-------- Excerpted data
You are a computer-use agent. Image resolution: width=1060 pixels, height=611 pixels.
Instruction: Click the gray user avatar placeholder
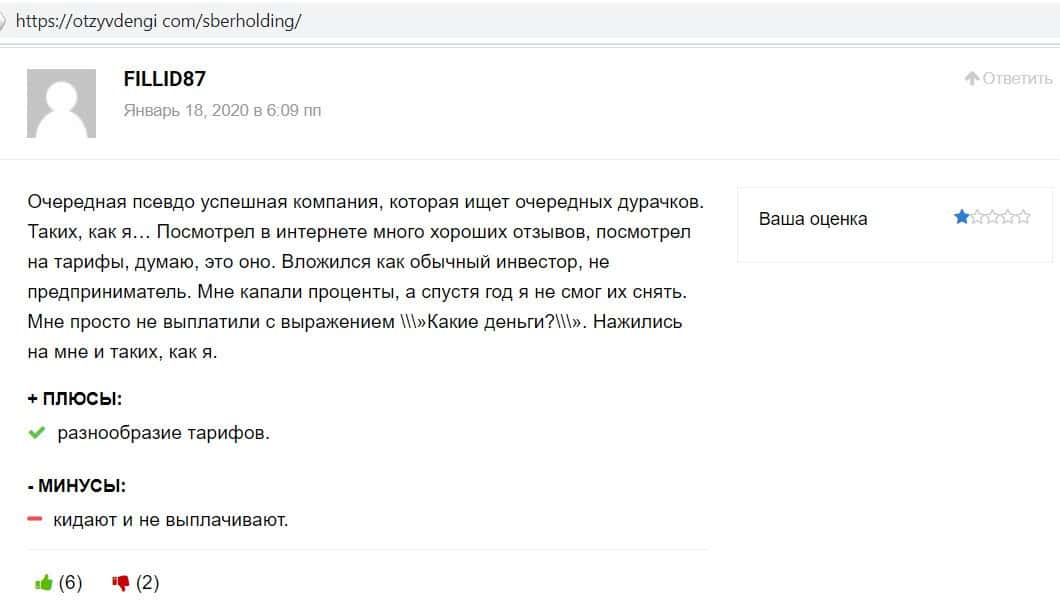[61, 103]
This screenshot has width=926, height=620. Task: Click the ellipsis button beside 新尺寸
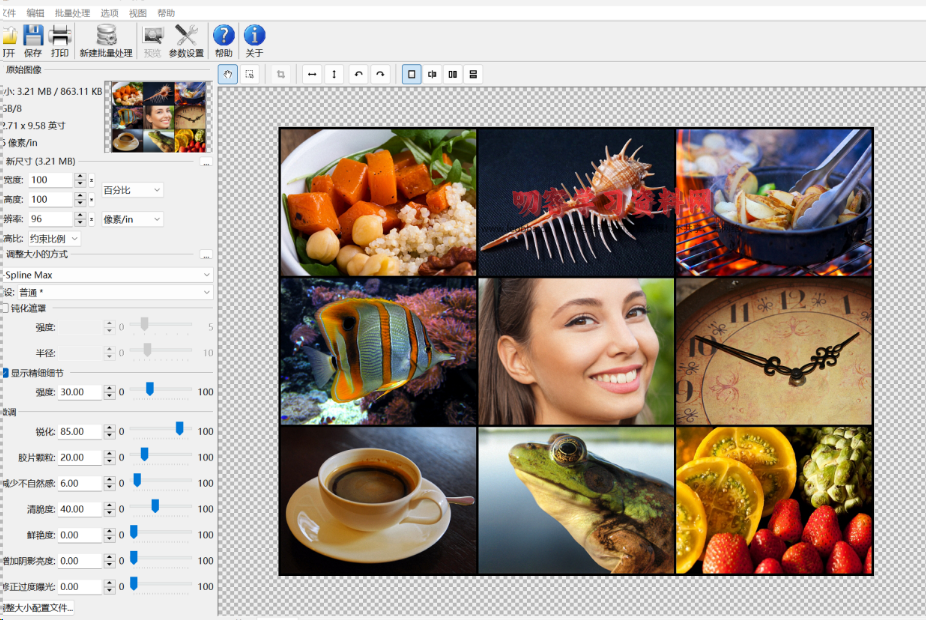click(x=205, y=161)
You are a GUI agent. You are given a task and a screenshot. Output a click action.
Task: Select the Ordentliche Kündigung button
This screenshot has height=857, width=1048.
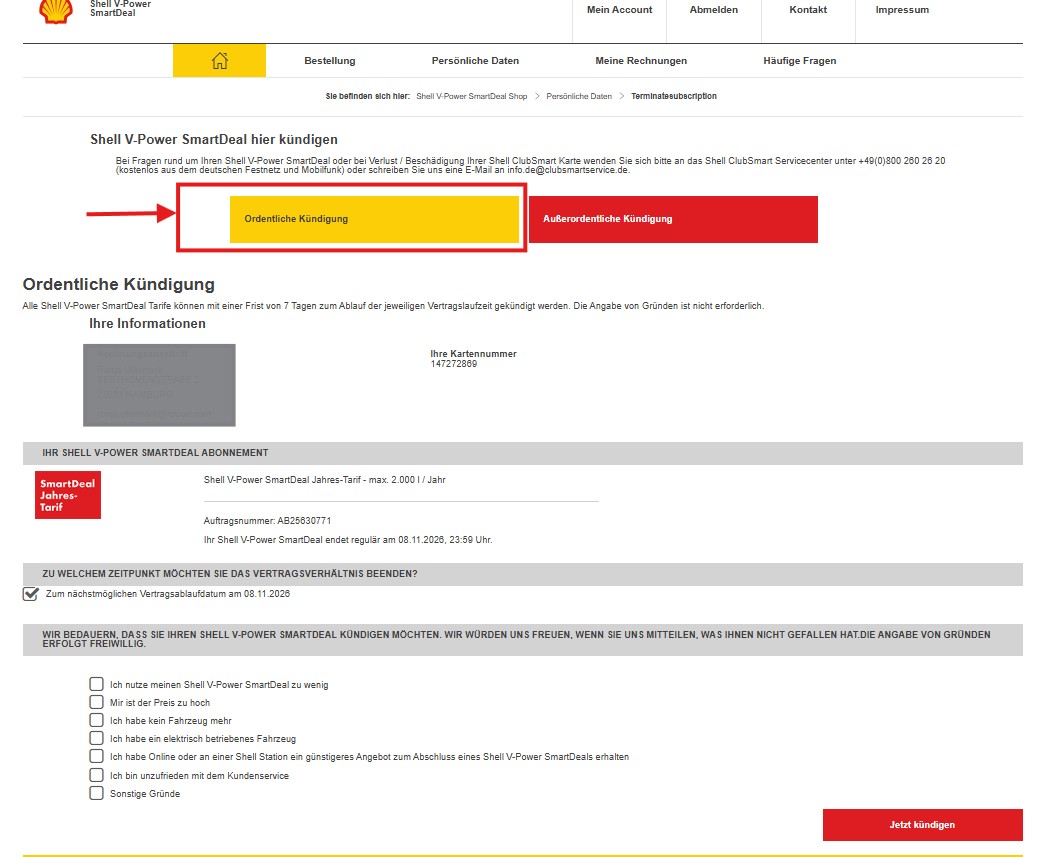point(374,219)
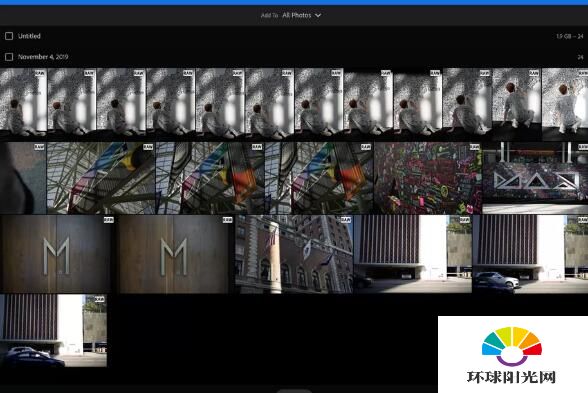Image resolution: width=588 pixels, height=393 pixels.
Task: Click the RAW badge on first M door photo
Action: point(108,220)
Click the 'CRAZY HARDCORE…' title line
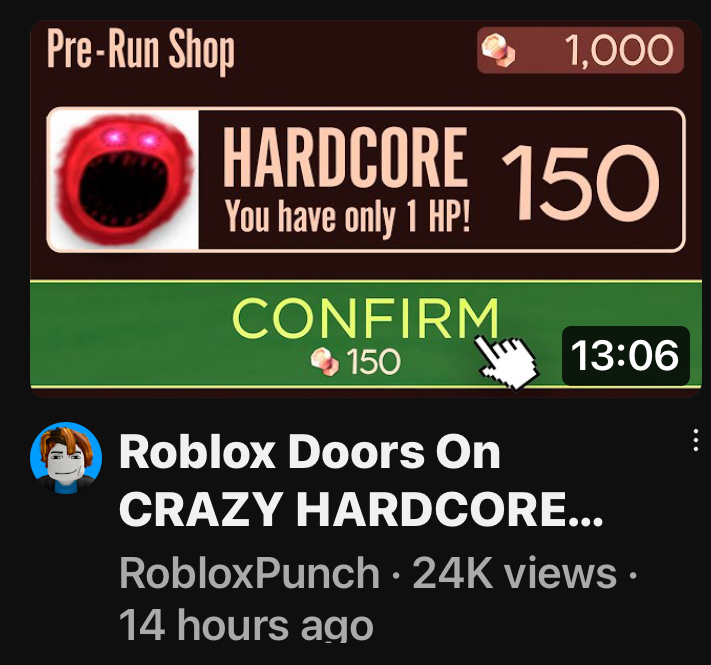This screenshot has width=711, height=665. 361,509

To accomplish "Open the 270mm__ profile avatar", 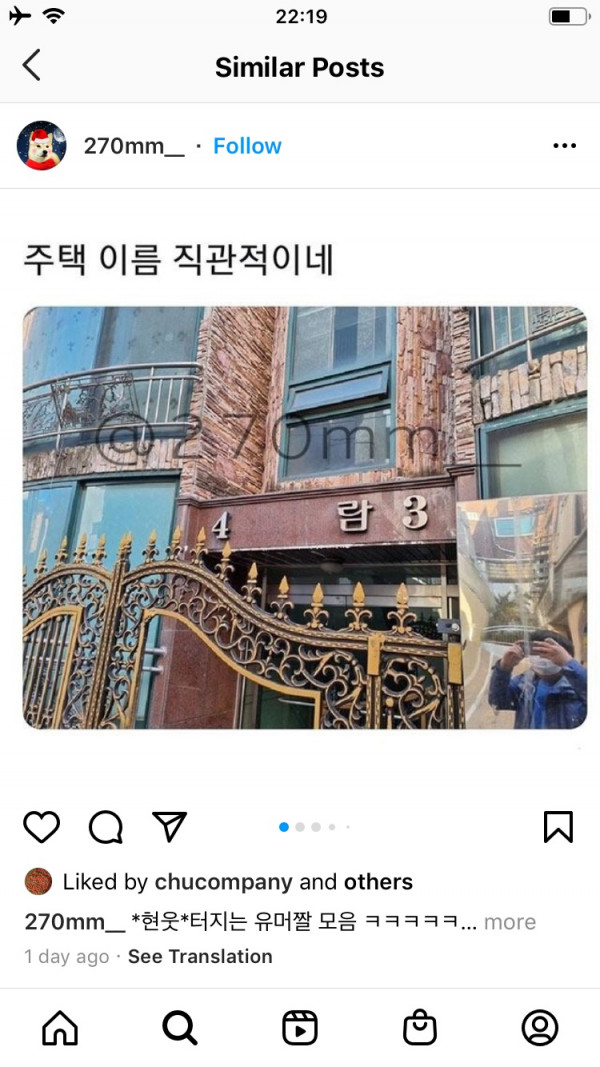I will (x=41, y=146).
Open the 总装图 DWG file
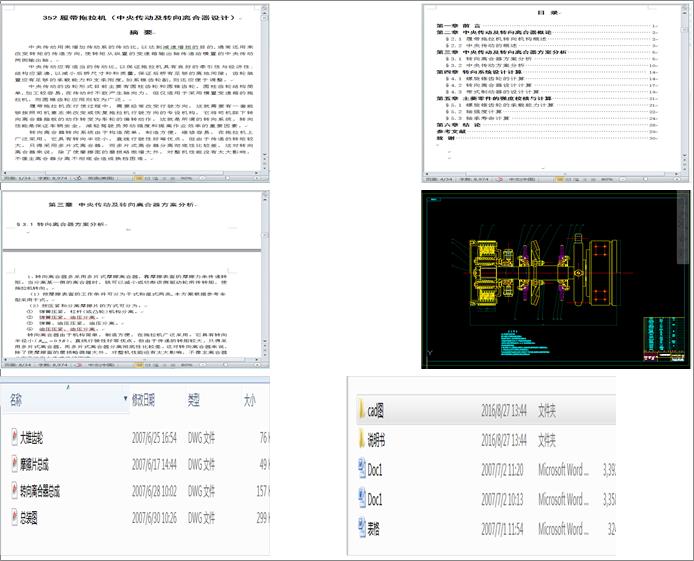The height and width of the screenshot is (561, 694). click(x=31, y=519)
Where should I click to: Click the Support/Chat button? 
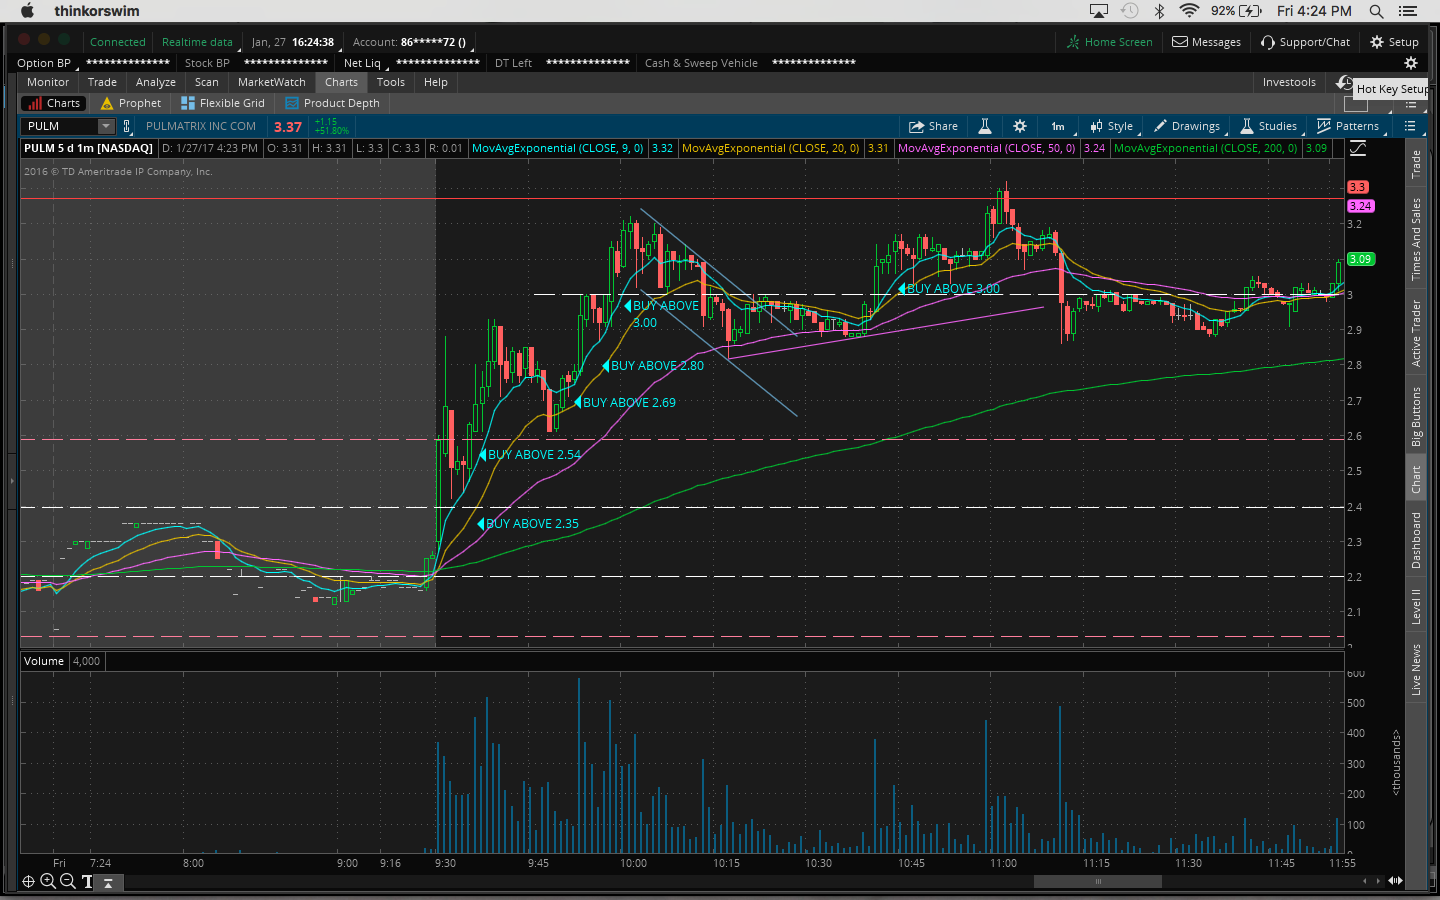(x=1305, y=42)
----------------
* About this exercise
Copy word for word the lines above, starting at the line containing "Instruction: Click the" and ending at the line containing "Task: Select the Ordentliche Kündigung button", inclusive, with no pictures.

* Response area
Instruction: Click the gray user avatar placeholder
[61, 103]
This screenshot has width=926, height=620. Task: Click the ellipsis button beside 新尺寸
click(x=205, y=161)
You are a GUI agent. You are given a task and a screenshot. Output a click action.
Task: Select the Ordentliche Kündigung button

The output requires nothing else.